Antiviral activity of TMC114, a potent next-generation protease inhibitor, against >4000 recent recombinant clinical isolates exhibiting a wide range of (protease inhibitor) resistance profiles
S De Meyer 1 , H Van Marck 1 , J Veldeman 2 , McKenna 2 , R Pauwels 1 and M-P de Bethune 1. 1 Tibotec, Mechelen, Belgium; and 2 Virco, Mechelen, Belgium
INTRODUCTION: TMC114 is a potent, next-generation protease inhibitor (PI), active against wild-type as well as PI-resistant HIV. Recently, TMC114 showed in vivo antiviral efficacy in a 2-week Phase IIa trial in multiple PI-experienced patients. In order to assess the performance of TMC114 against currently circulating strains of HIV, the compound was tested against >4000 clinical isolates submitted for phenotypic resistance testing. The antiviral activity of TMC114 on these isolates was compared to the currently approved PIs: indinavir, ritonavir, nelfinavir, saquinavir, amprenavir and lopinavir.
METHODS: Recombinant clinical isolates were constructed according to the Antivirogram method. Phenotypic and genotypic analyses were performed by the Antivirogram and VirtualPhenotypeassays, respectively. Data analysis was performed using SAS and Spotfire DecisionSite software.
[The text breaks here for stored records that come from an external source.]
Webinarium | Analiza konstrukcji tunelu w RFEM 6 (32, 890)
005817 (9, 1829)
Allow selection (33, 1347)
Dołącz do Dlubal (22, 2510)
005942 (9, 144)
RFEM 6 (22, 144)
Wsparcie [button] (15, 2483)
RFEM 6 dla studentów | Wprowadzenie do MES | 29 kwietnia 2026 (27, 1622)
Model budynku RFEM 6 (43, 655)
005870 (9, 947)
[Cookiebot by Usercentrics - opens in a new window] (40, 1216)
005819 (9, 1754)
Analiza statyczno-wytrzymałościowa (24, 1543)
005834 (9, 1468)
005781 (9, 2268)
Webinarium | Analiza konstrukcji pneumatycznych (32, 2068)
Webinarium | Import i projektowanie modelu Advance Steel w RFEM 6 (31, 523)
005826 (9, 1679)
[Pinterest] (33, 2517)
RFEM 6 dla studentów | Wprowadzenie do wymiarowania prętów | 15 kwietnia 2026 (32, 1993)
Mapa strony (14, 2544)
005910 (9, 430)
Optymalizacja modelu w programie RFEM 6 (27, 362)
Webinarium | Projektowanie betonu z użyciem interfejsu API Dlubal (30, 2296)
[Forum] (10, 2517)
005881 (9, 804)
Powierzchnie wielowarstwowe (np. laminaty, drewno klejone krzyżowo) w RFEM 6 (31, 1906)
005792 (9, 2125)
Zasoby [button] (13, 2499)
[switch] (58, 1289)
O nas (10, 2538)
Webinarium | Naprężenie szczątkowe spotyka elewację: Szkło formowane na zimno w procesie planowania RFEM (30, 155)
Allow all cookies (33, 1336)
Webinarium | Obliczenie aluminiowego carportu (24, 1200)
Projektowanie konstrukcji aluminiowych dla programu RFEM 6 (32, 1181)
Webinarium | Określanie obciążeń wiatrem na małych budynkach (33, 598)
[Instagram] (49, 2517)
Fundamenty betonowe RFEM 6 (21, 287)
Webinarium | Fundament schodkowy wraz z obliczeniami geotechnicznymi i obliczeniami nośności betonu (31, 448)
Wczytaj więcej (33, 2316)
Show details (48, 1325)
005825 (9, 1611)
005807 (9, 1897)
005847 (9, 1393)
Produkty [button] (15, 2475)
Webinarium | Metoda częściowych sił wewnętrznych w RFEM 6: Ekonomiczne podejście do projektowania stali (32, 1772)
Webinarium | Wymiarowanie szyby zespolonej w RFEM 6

RESULTS: From the 4024 tested recombinant clinical isolates, 1666 (41%) were resistant to at least one of the currently approved PIs, defined as a change in EC 50 >fourfold as compared to wild-type. The median fold change in EC 50 against these 1666 resistant isolates for TMC114 was 1.1, corresponding to an EC 50 of 3.5 nM. Eighty percent of these PI-resistant isolates were still susceptible (defined as fold change in EC 50 <4) to TMC114. For the remaining 20% isolates, the median fold change in EC 50 for TMC114 was 10, thus show-ing that the compound can inhibit 90% of the 1666 PI-resistant isolates with a fold change 10.
A subgroup of 1501 isolates, for which data for all six approved PIs were available, was used to determine the influence of the number of PIs with a fold change >4 on the activity of TMC114. Among these PI-resistant isolates, 67% were resistant to 4 or more PIs, with 31% resistant to all 6 approved PIs, 23% to 5, and 13% to 4. The median fold change in EC 50 for TMC114 was <4 for each of these subgroups, which illustrates the activity of TMC114 against PI-resistant isolates. A genotype was available for 498 of the 1666 PI-resistant isolates. The number of primary mutations (D30N, M46I/L, G48V, I50V/L, V82A/F/T/S, I84V or L90M) was determined for each of these isolates. One percent had no primary mutation, 23% had 1, 41% had 2, 31% had 3 and 4% had 4 primary mutations. The median fold change in EC 50 for TMC114 was <4 for each of these subgroups.
CONCLUSIONS: TMC114 is a potent, next-generation PI with activity against a wide range of PI-resistant recombinant clinical isolates. This activity, defined by a median fold change of <4, extended to isolates resistant to all currently-approved PIs and also to isolates carrying up to four primary PI mutations.